İslâm Hukukunun temel iki kaynağından biri olan Kur'ân'da hava su ve toprağa sık sık vurgu yapılır ve "altlarında ırmaklar akan cennetler/bahçeler" tasviriyle cennete vurgu yapılır. Böylece insana Allâh'ın nimetleri ve imar ve ıslah görevi hatırlatılır. Kur'an'da çevreyle ilgili kesin emredici hükümler olmasa da çevresel değerleri korumamız gerektiği ayetlerin genelinden anlaşılır. Sünnette daha çok çevreyle ilgili emir ve tavsiyeler buluyoruz. Ağaç dikmekten sit alanı ilan etmeye hayvanların yumurtalarına basmamaya kadar birçok husus hakkında hadisler vardır.
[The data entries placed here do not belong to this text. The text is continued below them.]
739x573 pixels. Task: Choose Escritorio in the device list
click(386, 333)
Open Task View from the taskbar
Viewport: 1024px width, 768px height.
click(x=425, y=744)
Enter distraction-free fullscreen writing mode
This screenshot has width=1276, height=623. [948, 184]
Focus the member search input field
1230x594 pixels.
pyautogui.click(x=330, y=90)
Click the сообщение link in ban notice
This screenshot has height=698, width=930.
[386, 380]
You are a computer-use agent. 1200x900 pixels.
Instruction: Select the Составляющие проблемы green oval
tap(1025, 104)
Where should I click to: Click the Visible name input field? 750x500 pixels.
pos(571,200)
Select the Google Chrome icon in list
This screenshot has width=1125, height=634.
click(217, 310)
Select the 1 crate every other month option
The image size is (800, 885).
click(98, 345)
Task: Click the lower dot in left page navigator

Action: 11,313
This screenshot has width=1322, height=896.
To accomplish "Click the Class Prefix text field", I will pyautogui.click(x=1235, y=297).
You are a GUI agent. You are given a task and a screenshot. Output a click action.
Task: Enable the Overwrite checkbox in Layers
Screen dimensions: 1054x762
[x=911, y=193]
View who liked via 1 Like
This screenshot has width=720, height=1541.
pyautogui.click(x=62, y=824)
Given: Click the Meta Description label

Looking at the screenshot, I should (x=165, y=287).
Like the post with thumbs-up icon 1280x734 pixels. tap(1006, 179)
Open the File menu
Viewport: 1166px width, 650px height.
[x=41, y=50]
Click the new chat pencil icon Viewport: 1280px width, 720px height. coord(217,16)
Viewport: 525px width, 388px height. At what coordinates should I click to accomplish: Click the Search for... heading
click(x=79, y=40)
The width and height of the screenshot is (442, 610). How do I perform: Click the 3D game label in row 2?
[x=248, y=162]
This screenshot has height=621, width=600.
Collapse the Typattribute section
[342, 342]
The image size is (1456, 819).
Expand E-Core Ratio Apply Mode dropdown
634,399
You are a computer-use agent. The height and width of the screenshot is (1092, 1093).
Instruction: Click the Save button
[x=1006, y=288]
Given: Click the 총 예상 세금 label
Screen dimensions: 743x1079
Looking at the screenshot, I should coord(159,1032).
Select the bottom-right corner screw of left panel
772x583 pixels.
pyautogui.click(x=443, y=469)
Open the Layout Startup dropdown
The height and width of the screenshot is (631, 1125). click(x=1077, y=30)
Gerek tavsiye edici gerek yaptırıcı/cezalandırıcı olabilen bu hükümler daha sonraki yüzyıllarda hisbe teşkilatının doğmasına sebep olmuş ve çevreyi kontrolle ilgili memurluklar ihdas edilmiştir.
İşte bu bağlamda bugünkü anlamda bağımsız ve sistematik olmasa da ilk günden beri var olan çevreci değerler ve çevre hukukunu oluşturacak yaptırımlar daima var olagelmiştir. Hukukunun genel maksatları olan akıl nefis nesil din ve malı korumanın üçü doğrudan sağlık ve çevre hakkı ile ilgilidir. Çevre hakkı bütün bu maksatların ve diğer hakların üzerinde yaşanılarak varlık kazanacağı bir hak çeşididir.